*** AVAILABLE DATA ***

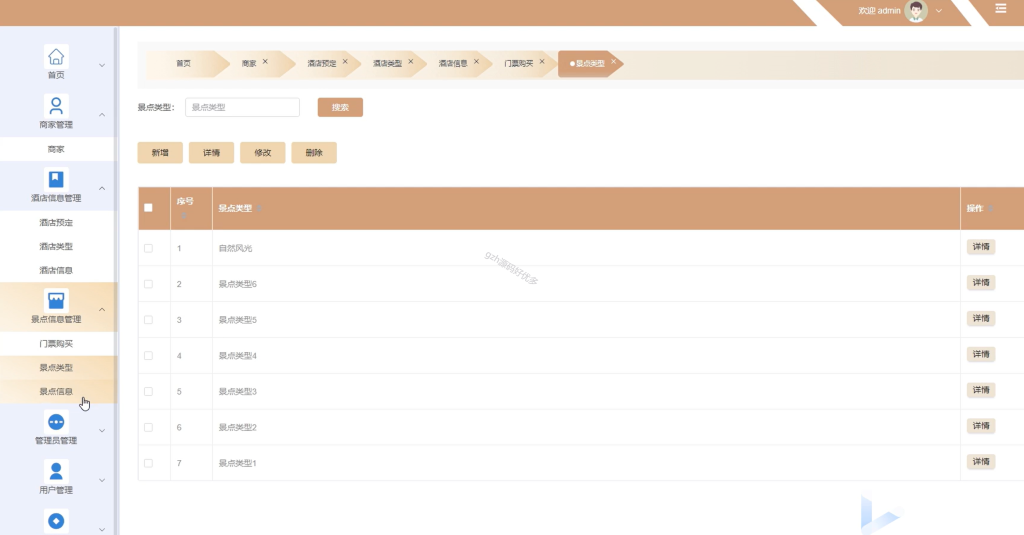Viewport: 1024px width, 535px height.
Task: Expand the 用户管理 chevron
Action: 102,480
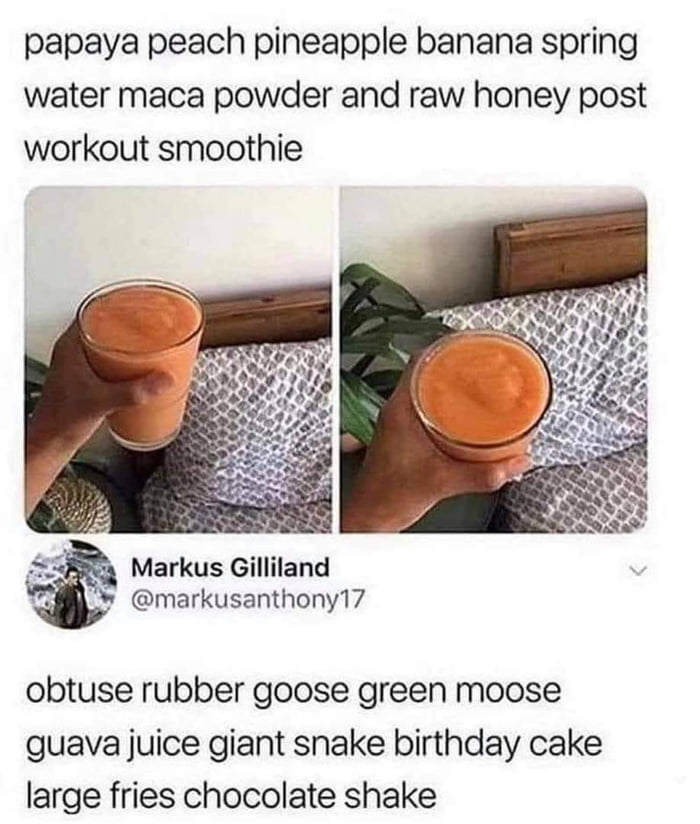Open Markus Gilliland's profile avatar

(71, 585)
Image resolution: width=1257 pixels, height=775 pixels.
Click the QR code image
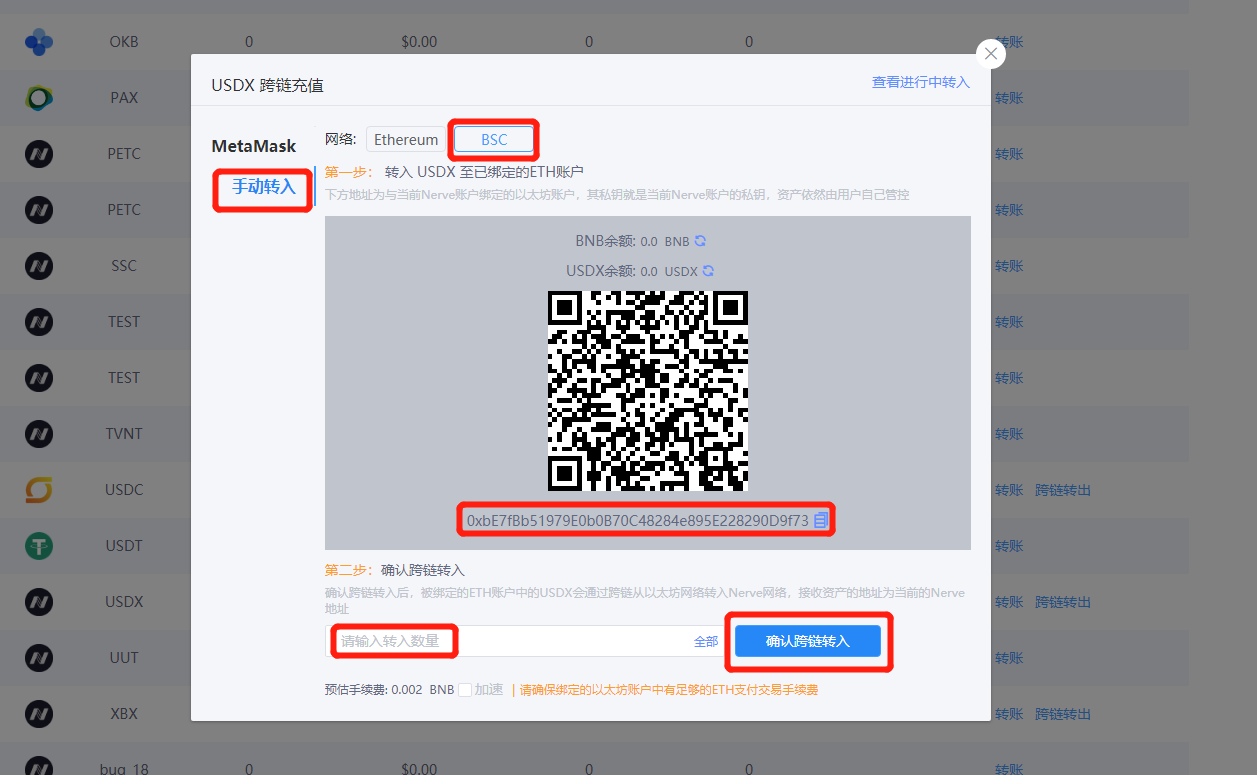[648, 390]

***

## PROBLEM
Extract exactly the lines above from the line containing "Image resolution: width=1257" through the last one, both ends included, but not the pictures.

## RESPONSE TO THE EXERCISE
Image resolution: width=1257 pixels, height=775 pixels.
Click the QR code image
[648, 390]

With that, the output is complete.